++++ Stored data ++++
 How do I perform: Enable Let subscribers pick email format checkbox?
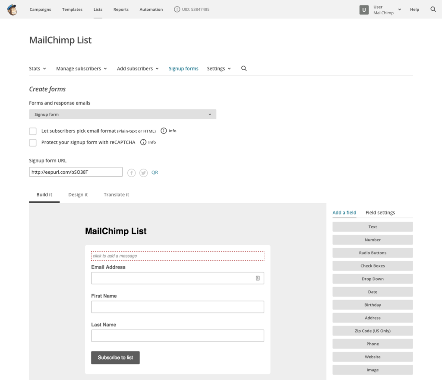[33, 131]
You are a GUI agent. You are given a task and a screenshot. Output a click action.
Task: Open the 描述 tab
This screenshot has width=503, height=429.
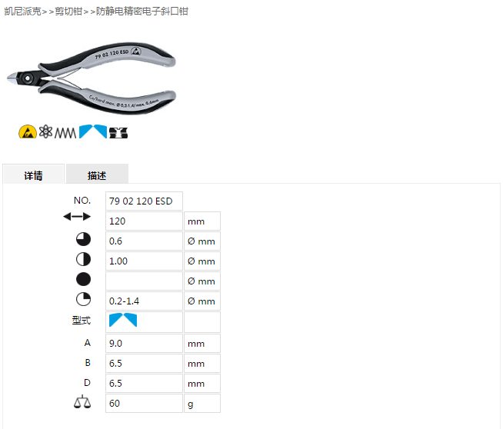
++++
> [Your instructions] The reply has to reproduce every line above verbatim and contain no pictures.

> [Result for this task]
 How do I perform: Enable Let subscribers pick email format checkbox?
[33, 131]
You are a GUI agent. You are given a task and a screenshot. Output a click action.
Task: Open the 描述 tab
This screenshot has width=503, height=429.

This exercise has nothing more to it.